__Data for review__.
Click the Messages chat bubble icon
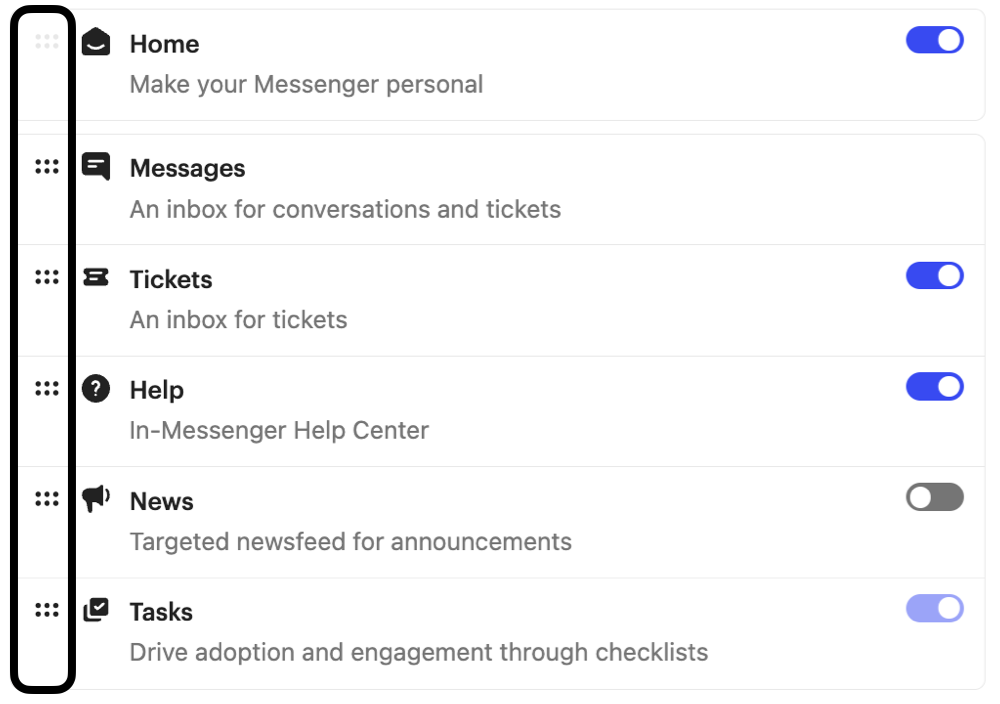 pyautogui.click(x=96, y=166)
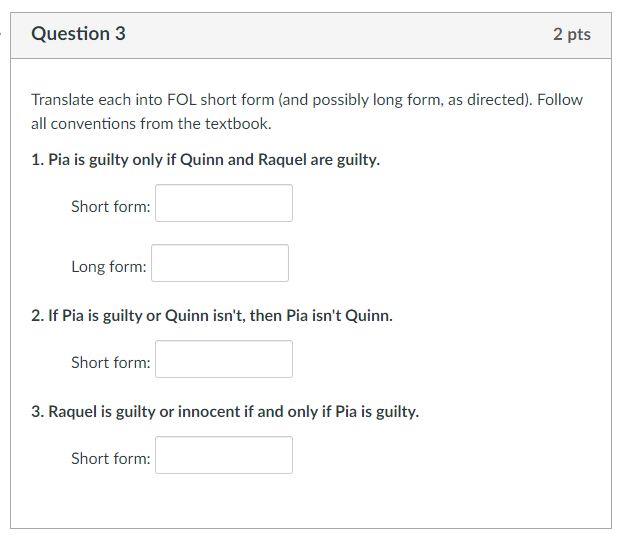Click sentence 1 about Pia being guilty only if
Viewport: 634px width, 546px height.
coord(205,160)
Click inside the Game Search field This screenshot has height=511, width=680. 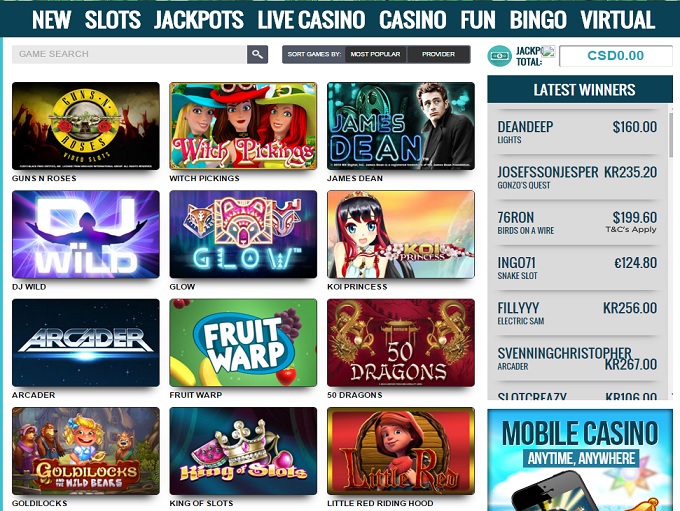point(129,54)
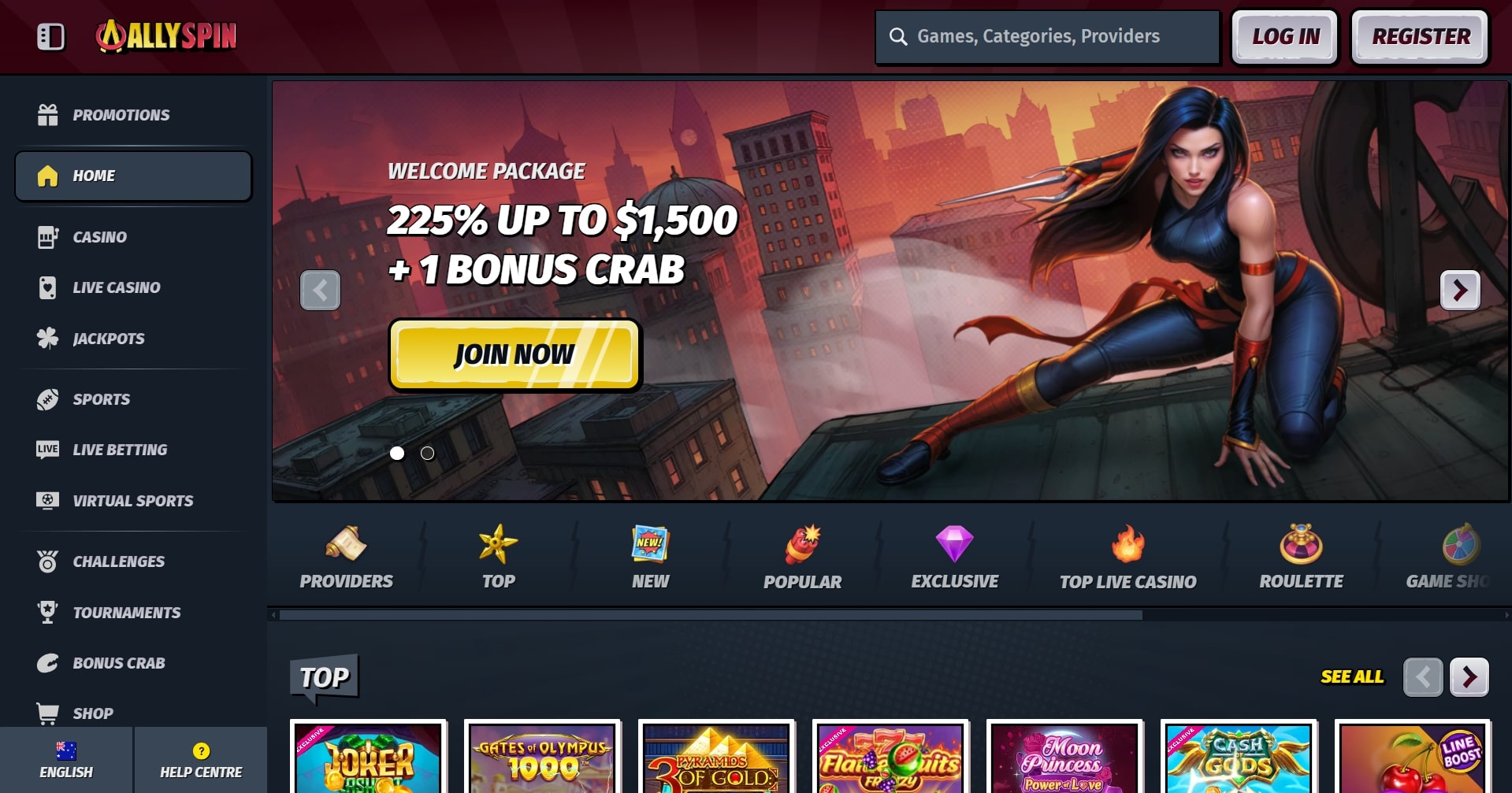Open the Jackpots clover icon
1512x793 pixels.
pos(48,339)
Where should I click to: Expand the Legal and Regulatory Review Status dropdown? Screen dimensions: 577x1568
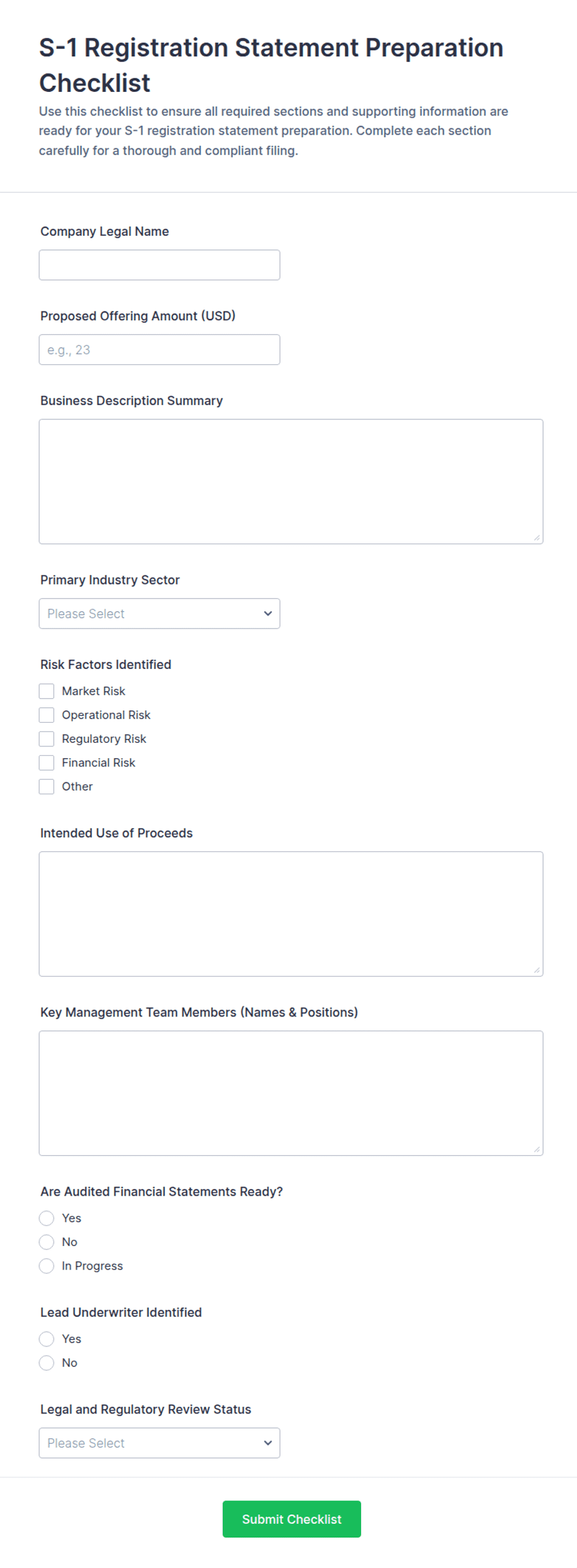point(159,1443)
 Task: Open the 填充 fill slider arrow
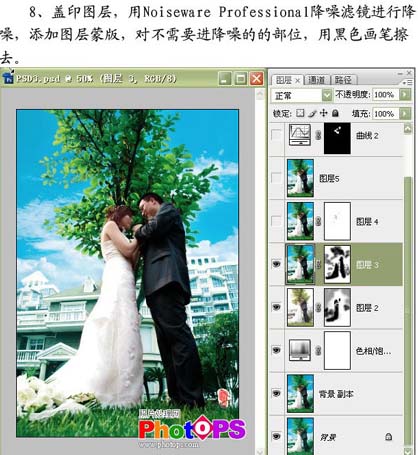(405, 114)
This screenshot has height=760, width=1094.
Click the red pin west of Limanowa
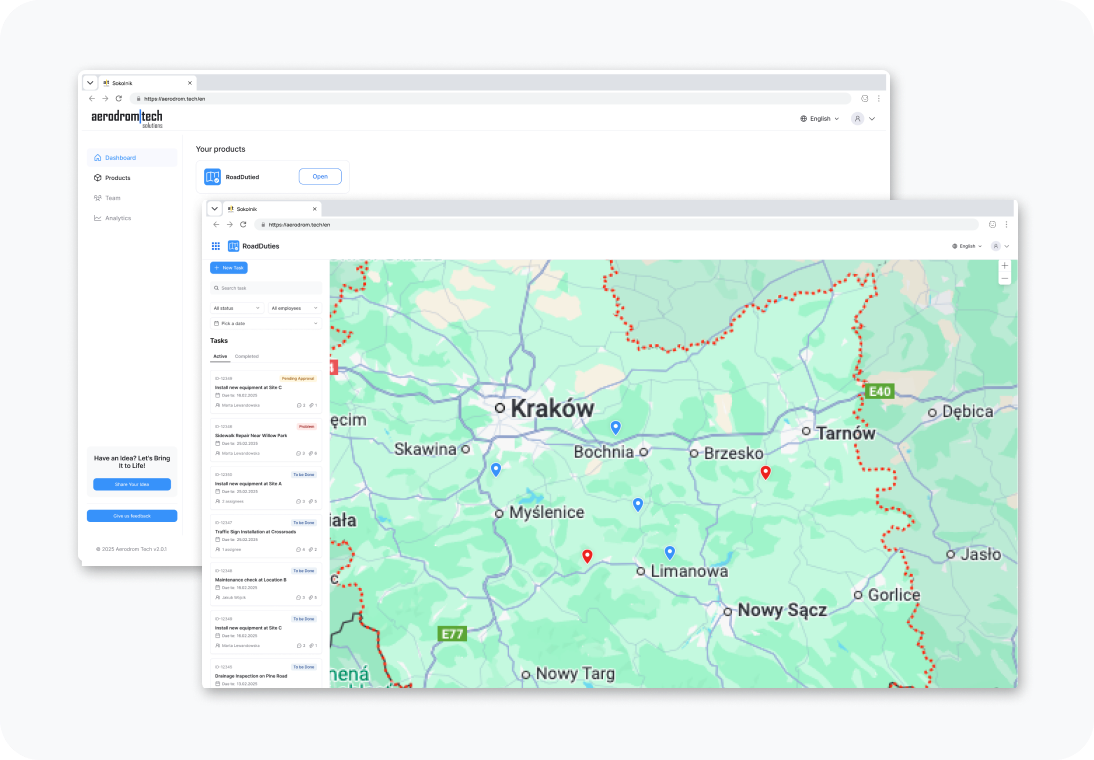tap(587, 556)
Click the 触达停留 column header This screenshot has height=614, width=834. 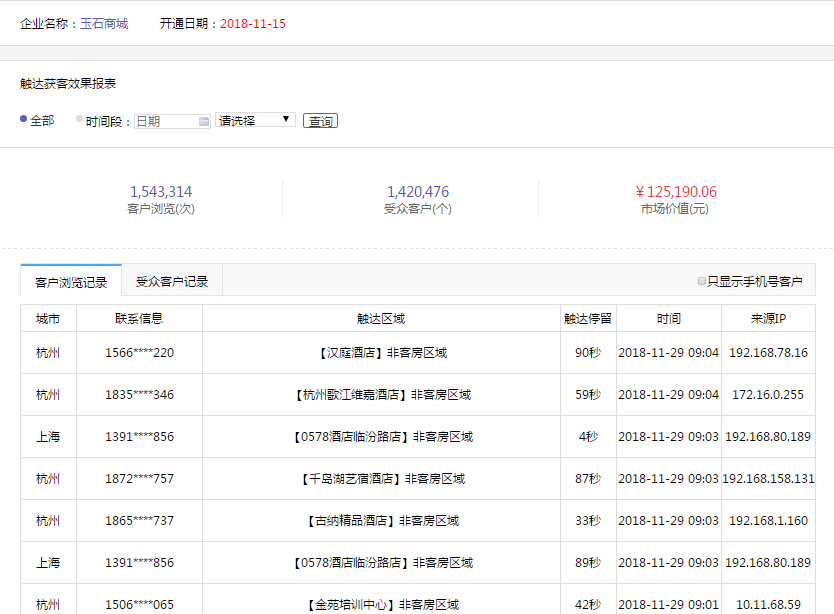(588, 318)
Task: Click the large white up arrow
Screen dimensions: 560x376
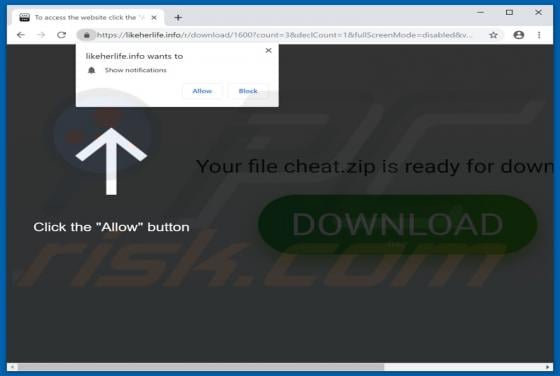Action: pos(111,161)
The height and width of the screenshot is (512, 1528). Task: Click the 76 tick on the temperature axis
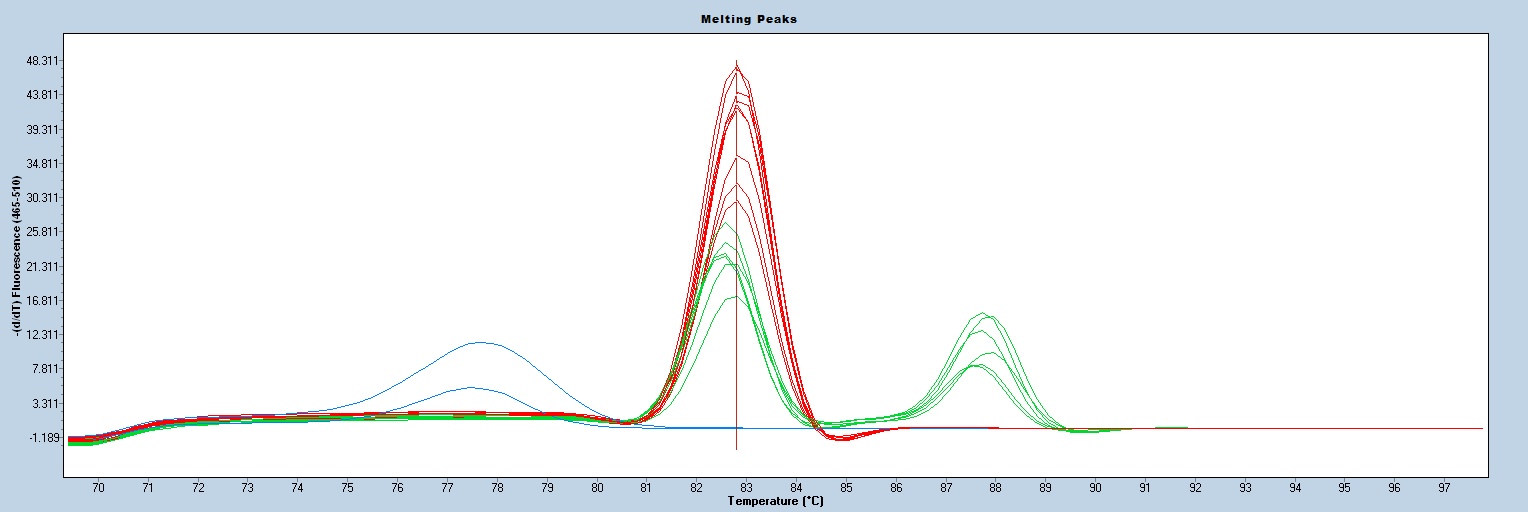pos(397,488)
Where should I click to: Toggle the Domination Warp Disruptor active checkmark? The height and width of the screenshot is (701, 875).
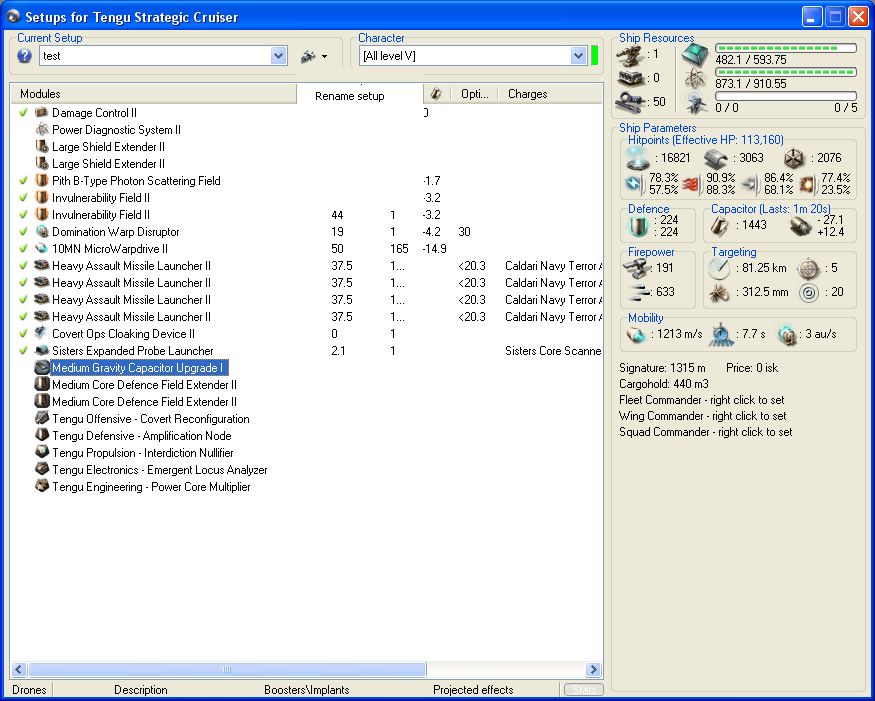pyautogui.click(x=23, y=232)
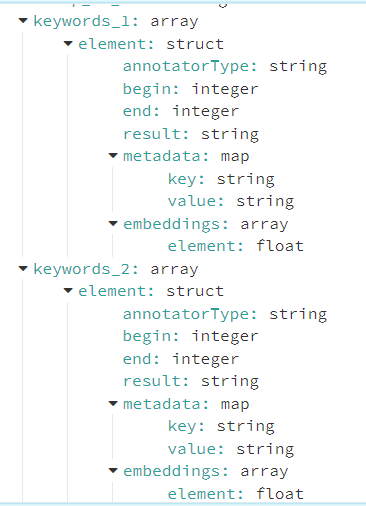Collapse metadata map arrow in keywords_1

click(113, 155)
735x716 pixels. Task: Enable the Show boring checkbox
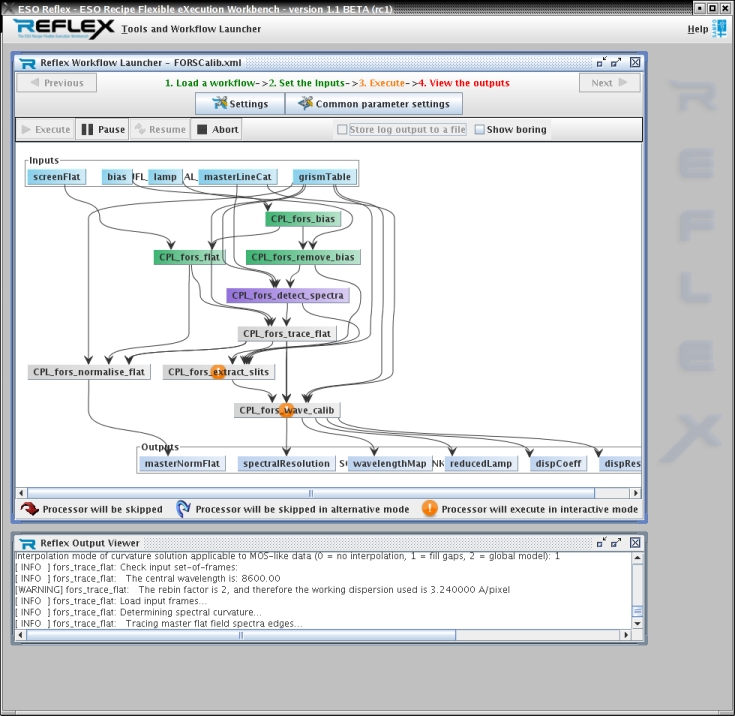tap(480, 130)
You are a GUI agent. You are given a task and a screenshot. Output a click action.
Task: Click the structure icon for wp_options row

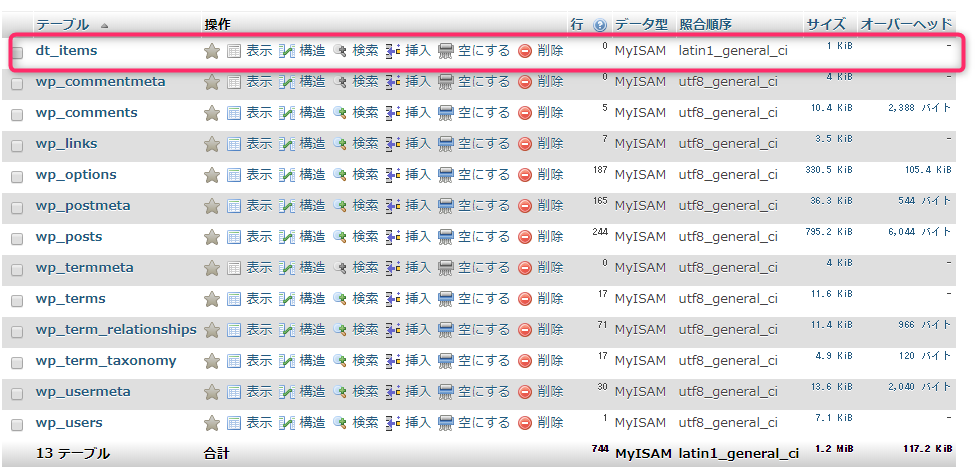(x=287, y=175)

__Task__.
Nothing but the lines from the one holding "Task: Click the structure" through the final line of the records above belongs in the answer, each retyped exactly; omit the pictures.

__Output of the task__.
Task: Click the structure icon for wp_options row

(x=287, y=175)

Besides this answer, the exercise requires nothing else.